[ERPSCAN-17-024] DoS in Oracle E-Business Suite ANONYMOUSLOGIN

Application: Oracle E-Business Suite
Versions Affected: Oracle E-Business Suite 12.2.3
Vendor: Oracle
Bugs: DoS
Reported: 23.12.2016
Vendor response: 24.12.2016
Date of Public Advisory: 18.04.2017
Reference: Oracle CPU April 2017
Authors: Alexey Tyurin (ERPScan), Ivan Chalykin (ERPScan)

VULNERABILITY INFORMATION

Class: DoS
Impact: direct impact on availability
Remotely Exploitable: yes
Locally Exploitable: yes
CVE: CVE-2017-3555

CVSS Information

CVSS Base Score v3: 7.5/10
CVSS Base Vector:

AV: Attack Vector (Related exploit range) Network (N)
AC: Attack Complexity (Required attack complexity) Low (L)
PR: Privileges Required (Level of privileges needed to exploit) None (N)
UI: User Interaction (Required user participation) None (N)
S: Scope (Change in scope due to impact caused to components beyond the vulnerable component) Unchanged (U)
C: Impact to Confidentiality None (N)
I: Impact to Integrity None (N)
A: Impact to AvailabilityHigh (H)

VULNERABILITY DESCRIPTION

An anonymous attacker can send many special requests to AnonymousLogin.jsp and cause a denial of service of the whole subsystem.

VULNERABLE PACKAGES

Oracle E-Business Suite 12.2.3

SOLUTIONS AND WORKAROUNDS

To correct this vulnerability, implement Oracle CPU April 2017

TECHNICAL DESCRIPTION

Proof of Concept

Vulnerable URL:

http://victim_ebs_server/OA_HTML/AnonymousLogin.jsp?i_1=1000&home_url=

An attacker can send multiple requests to the vulnerable JSP with incrementally increasing the i_1 parameter (1000,1001,1002,etc).

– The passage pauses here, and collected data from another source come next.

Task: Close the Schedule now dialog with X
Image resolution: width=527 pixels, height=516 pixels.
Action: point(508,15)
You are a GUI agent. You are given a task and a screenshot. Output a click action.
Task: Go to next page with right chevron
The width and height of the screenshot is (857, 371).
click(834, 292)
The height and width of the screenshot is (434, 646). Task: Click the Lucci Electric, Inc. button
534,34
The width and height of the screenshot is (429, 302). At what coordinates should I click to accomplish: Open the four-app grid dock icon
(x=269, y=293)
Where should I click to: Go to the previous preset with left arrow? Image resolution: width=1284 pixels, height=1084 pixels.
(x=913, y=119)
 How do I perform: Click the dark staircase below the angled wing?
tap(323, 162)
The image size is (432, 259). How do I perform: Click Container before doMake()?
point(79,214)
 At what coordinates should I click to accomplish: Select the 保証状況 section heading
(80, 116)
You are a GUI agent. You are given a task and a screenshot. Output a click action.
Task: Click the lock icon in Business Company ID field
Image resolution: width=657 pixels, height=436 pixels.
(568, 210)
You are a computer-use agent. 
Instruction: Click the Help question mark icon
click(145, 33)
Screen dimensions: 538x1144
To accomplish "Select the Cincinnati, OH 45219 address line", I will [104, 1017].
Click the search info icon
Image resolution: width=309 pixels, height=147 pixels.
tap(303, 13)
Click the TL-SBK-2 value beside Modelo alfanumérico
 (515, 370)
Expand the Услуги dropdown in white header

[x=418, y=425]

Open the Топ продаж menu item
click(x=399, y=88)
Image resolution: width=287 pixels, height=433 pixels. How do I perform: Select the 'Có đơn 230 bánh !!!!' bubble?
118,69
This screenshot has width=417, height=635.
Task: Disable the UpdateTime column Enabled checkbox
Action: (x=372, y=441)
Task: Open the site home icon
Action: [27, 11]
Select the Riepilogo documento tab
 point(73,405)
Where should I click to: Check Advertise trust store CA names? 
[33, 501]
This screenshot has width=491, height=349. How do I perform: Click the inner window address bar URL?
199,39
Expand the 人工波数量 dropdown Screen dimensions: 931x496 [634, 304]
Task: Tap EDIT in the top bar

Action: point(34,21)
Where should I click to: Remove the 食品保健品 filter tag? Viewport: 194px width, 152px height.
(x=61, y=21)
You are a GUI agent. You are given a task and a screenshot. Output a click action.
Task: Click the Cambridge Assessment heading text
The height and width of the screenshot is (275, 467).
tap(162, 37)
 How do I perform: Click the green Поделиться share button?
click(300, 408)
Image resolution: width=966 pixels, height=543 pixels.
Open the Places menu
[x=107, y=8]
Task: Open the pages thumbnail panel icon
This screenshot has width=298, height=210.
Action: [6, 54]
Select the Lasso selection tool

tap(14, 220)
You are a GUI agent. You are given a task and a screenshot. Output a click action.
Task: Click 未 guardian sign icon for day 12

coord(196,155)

As a result, after several hundred requests the main web app (OA_HTML/AppsLogin) stops working and displays the following errors:

“Failure of server APACHE bridge. No backend server available for connection…”

“The system has encountered an error when servicing the request, Please try again…”